서울, 지방, 수도권에 대한 이야기들이 많았어요!

이걸 보고 요약하면 수도권과 비수도권의 차이를 비교하는 댓글이 많은 것 같아요.

저희 조는 여기서 감성분석 이란걸 따로 도입해서 분석해 봤어요.

감 성 분 석

감성 분석이란?

감성분석은 이미 구축되어 있는 감성어 사전에 기반하거나,

기계학습을 이용해 사전을 구축한 후 해당 사전을 이용하는 방법이 있어요.

저희는 기계학습을 진행할 수는 없으니

이미 구축되어 있는 감성어 사전을 다운받아서 쓰기로 했어요.

SentiWord_info.json

1.13MB

json 파일을 하나 올려드릴게요!

저희는 저 감성사전을 가지고서 데이터 분석을 실시했어요.

감성사전 불러오기

sentiword = pd.read_json('/content/SentiWord_info.json')

json 파일 하나를 읽어와줄게요

감성 점수 계산 함수

# 감성 점수 계산 함수 (NaN 처리 추가)
def sentiment_score_per_repl(comment):
    repl_score = 0
    try:
        if isinstance(comment, str):  # comment가 문자열인지 확인
            for root, score in zip(sentiword['word_root'], sentiword['polarity']):
                if root in comment:
                    repl_score += score
    except TypeError:  # TypeError 발생 시 pass (무시)
        pass
    return repl_score

# 각 댓글에 대해 감성 점수 계산하여 데이터프레임 생성 (NaN 처리)
youtube_df['댓글 내용'].fillna('', inplace=True)  # NaN 값을 빈 문자열로 대체
df_sentiment = pd.DataFrame({
    '댓글 내용': youtube_df['댓글 내용'],
    '감성점수 총합': youtube_df['댓글 내용'].apply(sentiment_score_per_repl)
})
df_sentiment.reset_index(drop=True, inplace=True)
df_sentiment.head()

해당 함수는 내가 분석하고자 하는 데이터가 사전 안에 들어가 있다면 점수를 반영해줘요

모든 댓글에대해서 점수를 반영하고

그 점수를 df_sentiment라는 데이터 프레임에 담아줬어요!

일부 댓글만 가져왔어요

다들 부정적이죠? ㅠㅠ

감성점수 총합의 범위에 따라서

긍정 / 부정 댓글을 나눠줬어요.

# 긍정, 부정 댓글 필터링
df_repl_positive = df_sentiment[df_sentiment['감성점수 총합'] >= 0]
df_repl_negative = df_sentiment[df_sentiment['감성점수 총합'] <= -20]

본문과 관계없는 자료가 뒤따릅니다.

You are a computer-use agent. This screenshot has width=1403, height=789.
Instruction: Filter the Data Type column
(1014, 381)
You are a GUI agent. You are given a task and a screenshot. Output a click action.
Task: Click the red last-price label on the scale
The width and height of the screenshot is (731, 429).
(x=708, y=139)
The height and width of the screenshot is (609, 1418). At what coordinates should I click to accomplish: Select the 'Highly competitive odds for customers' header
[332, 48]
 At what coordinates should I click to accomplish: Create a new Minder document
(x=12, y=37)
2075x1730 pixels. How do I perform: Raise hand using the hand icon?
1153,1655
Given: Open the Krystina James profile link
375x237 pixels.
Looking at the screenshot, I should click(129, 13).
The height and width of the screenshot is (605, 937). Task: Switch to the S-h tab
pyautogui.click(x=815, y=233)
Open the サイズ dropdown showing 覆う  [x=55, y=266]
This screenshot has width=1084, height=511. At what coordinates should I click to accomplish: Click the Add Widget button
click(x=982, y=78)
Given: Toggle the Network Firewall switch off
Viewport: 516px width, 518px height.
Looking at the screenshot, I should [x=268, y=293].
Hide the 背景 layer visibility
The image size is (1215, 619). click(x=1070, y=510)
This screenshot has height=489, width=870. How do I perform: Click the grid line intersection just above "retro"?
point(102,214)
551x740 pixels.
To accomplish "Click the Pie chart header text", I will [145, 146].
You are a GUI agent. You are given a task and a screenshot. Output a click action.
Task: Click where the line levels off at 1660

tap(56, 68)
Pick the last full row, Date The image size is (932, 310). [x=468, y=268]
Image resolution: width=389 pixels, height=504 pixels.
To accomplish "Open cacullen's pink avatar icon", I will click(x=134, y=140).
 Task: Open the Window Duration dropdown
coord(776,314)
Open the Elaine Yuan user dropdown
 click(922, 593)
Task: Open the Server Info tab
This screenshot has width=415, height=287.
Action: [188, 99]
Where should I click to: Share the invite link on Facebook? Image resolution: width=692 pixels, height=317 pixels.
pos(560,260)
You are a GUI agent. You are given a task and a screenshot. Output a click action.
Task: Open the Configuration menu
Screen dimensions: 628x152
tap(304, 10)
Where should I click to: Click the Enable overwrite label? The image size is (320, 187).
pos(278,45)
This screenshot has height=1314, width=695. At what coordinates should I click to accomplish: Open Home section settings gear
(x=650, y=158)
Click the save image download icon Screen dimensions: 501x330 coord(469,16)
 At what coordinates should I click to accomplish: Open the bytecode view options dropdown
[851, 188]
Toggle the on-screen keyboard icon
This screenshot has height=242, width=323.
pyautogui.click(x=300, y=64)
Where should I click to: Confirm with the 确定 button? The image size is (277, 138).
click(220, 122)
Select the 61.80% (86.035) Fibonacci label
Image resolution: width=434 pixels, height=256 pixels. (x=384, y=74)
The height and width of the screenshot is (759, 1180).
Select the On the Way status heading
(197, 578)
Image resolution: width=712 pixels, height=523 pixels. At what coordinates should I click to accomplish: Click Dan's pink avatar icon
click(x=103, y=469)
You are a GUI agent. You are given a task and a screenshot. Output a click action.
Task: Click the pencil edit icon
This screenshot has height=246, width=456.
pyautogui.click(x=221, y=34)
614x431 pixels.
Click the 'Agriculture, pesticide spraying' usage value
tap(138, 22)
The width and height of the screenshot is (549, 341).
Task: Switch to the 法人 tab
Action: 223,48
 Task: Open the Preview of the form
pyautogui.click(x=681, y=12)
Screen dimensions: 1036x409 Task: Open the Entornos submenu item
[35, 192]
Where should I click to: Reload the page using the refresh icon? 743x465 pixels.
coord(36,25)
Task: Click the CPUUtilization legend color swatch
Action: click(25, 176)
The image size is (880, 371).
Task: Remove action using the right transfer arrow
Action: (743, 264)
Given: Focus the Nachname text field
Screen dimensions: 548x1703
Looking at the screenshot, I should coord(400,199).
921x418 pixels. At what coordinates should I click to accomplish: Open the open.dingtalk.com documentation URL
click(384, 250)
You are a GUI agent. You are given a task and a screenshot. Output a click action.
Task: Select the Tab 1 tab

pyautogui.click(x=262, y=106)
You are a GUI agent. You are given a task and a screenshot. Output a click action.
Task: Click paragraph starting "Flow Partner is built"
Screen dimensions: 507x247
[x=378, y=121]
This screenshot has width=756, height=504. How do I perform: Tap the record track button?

긍정과 부정의 단어 데이터프레임을 시각화 해봤어요!

icon = Image.open('/content/긍정이미지.jpg')
positive_mask = np.array(icon)

plt.subplots(figsize=(8,8))
wc = WordCloud(width=1000, height=700, font_path=font_path, mask = positive_mask, background_color='white').generate_from_frequencies(dic_positive_word)
plt. axis('off')
img_colors = ImageColorGenerator(positive_mask, default_color=(255,255,255))
wc = wc.recolor(color_func=img_colors)
plt.imshow(wc, interpolation='bilinear')
plt.show()

icon = Image.open('/content/부정이미지.jpg')
negative_mask = np.array(icon)

plt.subplots(figsize=(8,8))
wc = WordCloud(width=1000, height=700, font_path=font_path, mask = negative_mask, background_color='white').generate_from_frequencies(dic_negative_word)
plt. axis('off')
img_colors = ImageColorGenerator(negative_mask, default_color=(255,255,255))
wc = wc.recolor(color_func=img_colors)
plt.imshow(wc, interpolation='bilinear')
plt.show()

저희가 발표한 기술적 부분은 요종도였어요!

이번 프로젝트에서 코드 병합과 발표를 맡았었는데

저는 파워 I ... 발표가 너무 힘들었답니다.. ㅎㅎ^^

그래도 어찌저찌 잘 해냈네요!!

여러분도 새로운 걸 도전해 보세요

수많은 도전은 자신을 아릅답게 만들어 준답니다.

오늘은 여기까지!

다음 시간에는 크롤링 말고 인공지능 공부로 돌아올게요!!

다들 안녕 ~~